Props and costumes are not permitted. Humorous Interpretation must also remain a solo performance. No partners are permitted. Finally, the speech that a competitor is using for Humorous Interpretation, he or she may not use in any other event he or she is entered in.

| 2016 NSDA National Finalists* - Salt Lake City, UT | Performed By: |
|---|---|
| 1) Defending Your Life ~ Albert Brooks | Jacob Wallack, University School - FL |
| 2) Snap ~ Daryl Watson | Evan Clear, Bishop McGuiness High School -OK |
| 3) Leaving Iowa ~ Tim Clue and Spike Manton | Micah Spieldenner, Chanhassen High School - MN |
| 4) The World's Best Teacher ~ Clint Snyder | Luke Wodrich, Grapevine High School -TX |
| 5) What in God's Name ~ Simon Rich | Mark Moran, Eagan High School - MN |

== Choosing a piece ==
When choosing a piece, competitors may use any form of published material - whether it be a dictionary, movie script or a novel. Pieces that tend to be more popular, though, are movie scripts, novels and plays. Picking a piece that can be cut down to ten minutes can be very difficult, but it is important that when choosing a piece, performers keep in mind how they might go about cutting it down. In addition, it is very important that performers pick out pieces that are not commonly done. According to Darren C. Goins, picking a "fresh" piece is one of the best ways to ensure a successful season. One very good source student can turn to in order to find good pieces is winning pieces of play writing contests and such.

== Humorous Interpretation in Performance ==
Pieces must be memorized in Humorous Interpretation. No scripts are allowed. The number of characters that can be present in the piece is entirely dependent upon the competitor's level of ability. It may range anywhere from one character to multiple characters. Each different character is distinguished by a different posture and character voice. Throughout the piece, competitors switch back and forth between characters with character pops.

Pops are a quick transition between characters where the performer quickly re-adjusts his or her body to the appropriate character. There are different styles and ways of popping in and out of characters. A different style of pops is one that is more of a slide into the other character, it is much less abrupt. Regardless of how one decides to go about alternating between characters, though, the one thing performers must make sure of is that it is very clear they are portraying a different character. This doesn't have to be done with just posture alone, a competitor may also utilize different voices to differentiate between characters.

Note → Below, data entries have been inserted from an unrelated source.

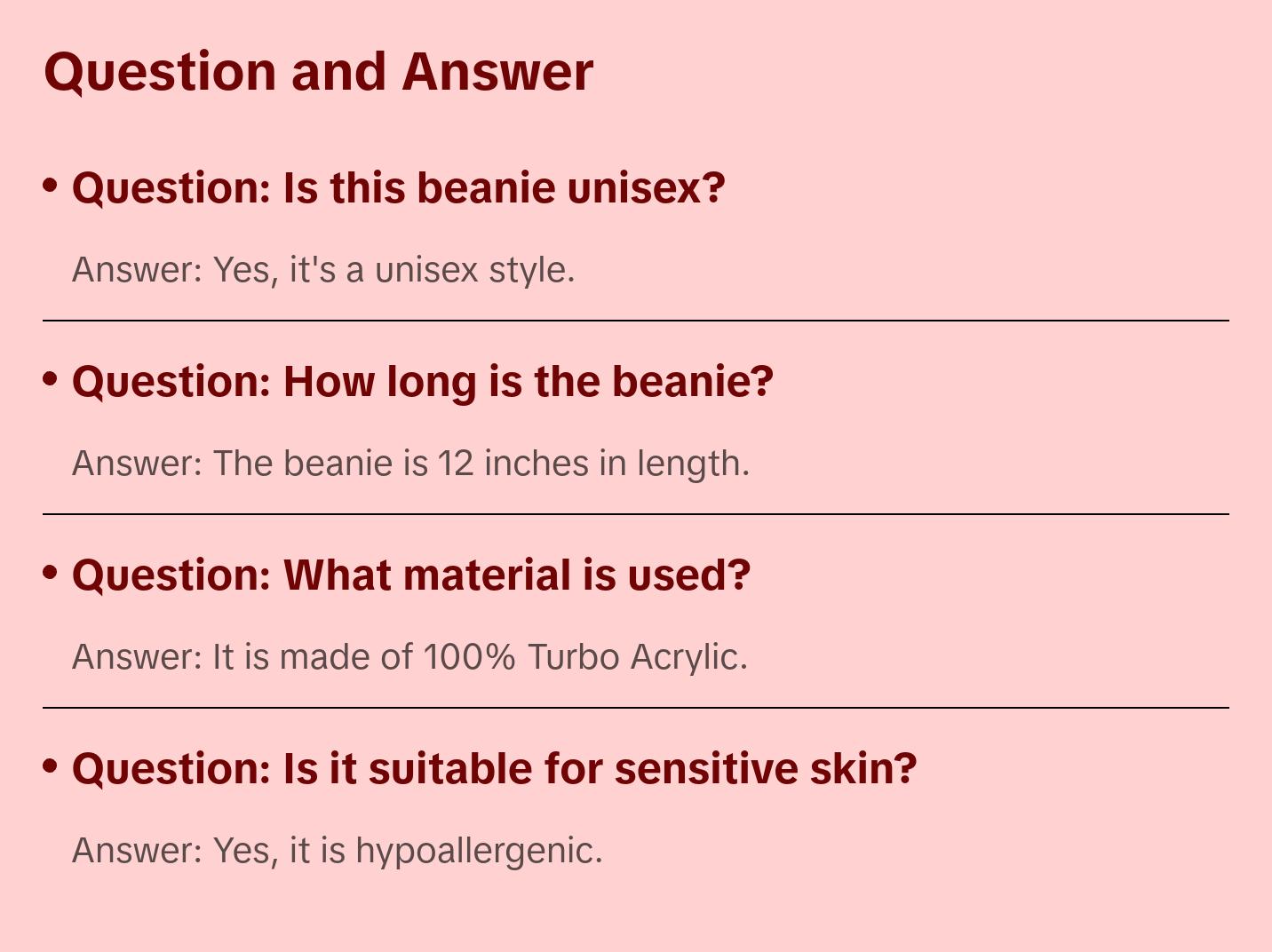Select the "Is it suitable for sensitive skin?" question
1272x952 pixels.
click(x=494, y=769)
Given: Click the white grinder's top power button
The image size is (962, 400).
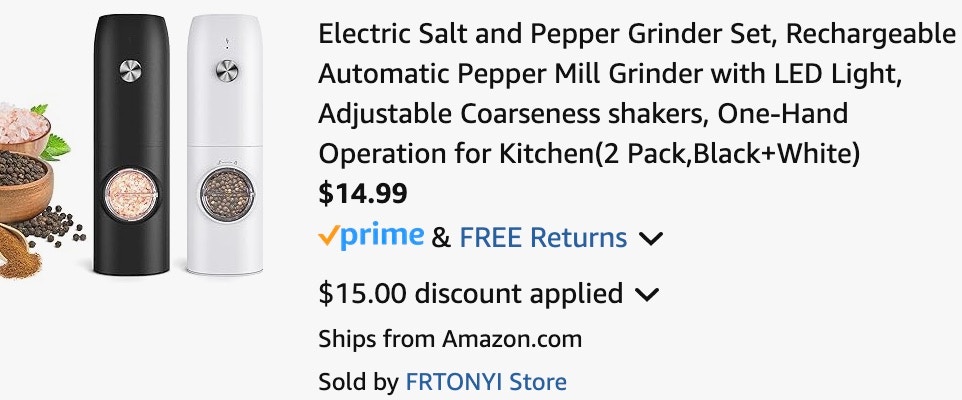Looking at the screenshot, I should pos(229,71).
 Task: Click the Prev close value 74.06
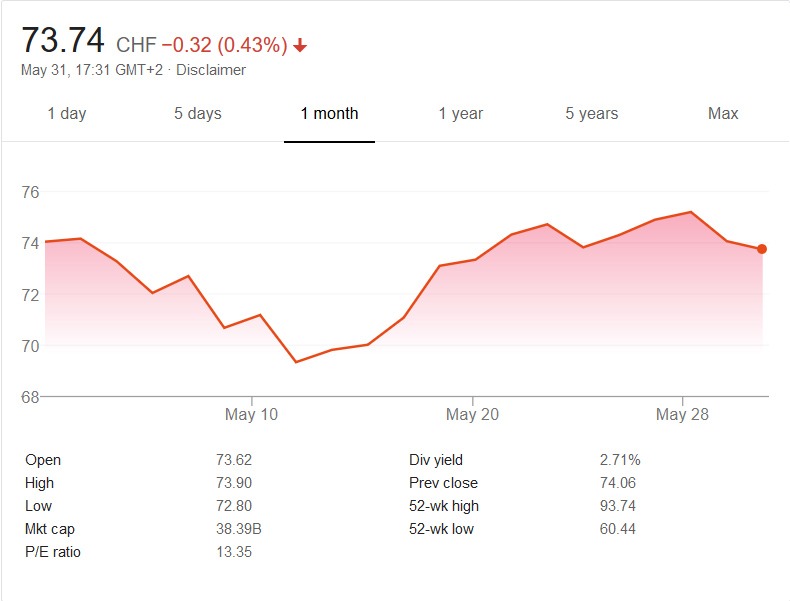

The voices that represent each character should be vastly different and distinct. Because competitors are not allowed to use props or costumes, they must pantomime a prop when necessary. When performing, competitors are expected to dress in business attire and be professional. Humorous Interpretation rounds will often have anywhere between five and seven competitors. Competitors are ranked from lowest to highest in a round, with the lowest score of one being the best rank in the round.